El jueves 3 de marzo de 1908,  el partido “Unión Patriótica”, agrupación opositora al gobierno de FIGUEROA ALCORTA, proclama sus candidatos a diputados nacionales para la elección del domingo 8. Las luces del Teatro “Victoria”, lugar donde se desarrollará el acto,  están encendidas como en noche de estreno. Aunque faltan las galas femeninas, sobran los enhiestos bigotes, los gritos de entusiasmo y el humo de los cigarros. El orador principal es JOAQUÍN CULLEN, quien es interrumpido por aplausos y vítores en los párrafos culminantes. Afirma que la mayor parte de los partidos políticos se forma alrededor de candidatos a presidentes de la República o en torno de apellidos de familias tradicionales.

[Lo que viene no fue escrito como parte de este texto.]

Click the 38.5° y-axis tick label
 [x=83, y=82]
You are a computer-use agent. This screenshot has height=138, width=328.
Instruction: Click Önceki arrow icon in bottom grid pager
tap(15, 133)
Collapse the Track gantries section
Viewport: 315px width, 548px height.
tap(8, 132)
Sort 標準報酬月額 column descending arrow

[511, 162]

No existen partidos de principios y si bien hay gentes de buena fe, no tienen ideales que las dividan. Concluido su discurso, se leen los nombres de los candidatos que sostendrá la “Unión Patriótica”. Ellos son: LORENZO ANADÓN, LUIS BELÁUSTEGUÍ, general ROSENDO FRAGA, LUIS HUERGO, INDALECIO GÓMEZ, ANTONIO LANUSSE, MANUEL OBARRIO, RAMÓN SANTAMARINA, EUFEMIO UBALLES Y JOSÉ M. ZAPIOLA. Los presentes salen luego a la calle y tratan de organizar una marcha por la avenida de Mayo. Pero la Policía montada se dispone a disolverla, llevando a la cabeza al mismísimo Jefe de Policía, el coronel RAMÓN FALCÓN, quien lo hace decidido a enfrentar personalmente la situación.

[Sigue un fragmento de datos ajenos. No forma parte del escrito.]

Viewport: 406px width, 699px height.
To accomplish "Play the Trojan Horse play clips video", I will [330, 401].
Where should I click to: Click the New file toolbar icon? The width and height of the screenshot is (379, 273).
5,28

Durante la represión, los periodistas son tratados sin miramientos ni distinción y al día siguiente, este hecho es noticia y comentario en los órganos periodísticos. Entre pedradas, gritos y corridas, la columna llega a Plaza de Mayo. Allí, junto a la Pirámide, se reorganizan los manifestantes. Alguien habla y alude a Figueroa Alcorta. Se oyen vítores al radicalismo y al partido Socialista, cuyo líder, ALFREDO PALACIOS, contempla el mitín desde un carruaje cercano. Pero la policía lo descubre y le ordena circular. Cuatro policías rodean el vehículo y lo acompañan hasta el Club del Progreso. PALACIOS desciende y arenga a los espectadores, al tiempo que protesta por el atropello, logrando persuadir a los más reacios, para que hagan abandono del lugar sin más demora. El coronel Falcón, con sus hombres, continuará luego recorriendo las calles del centro, a fin de asegurar el orden y a tranquilidad.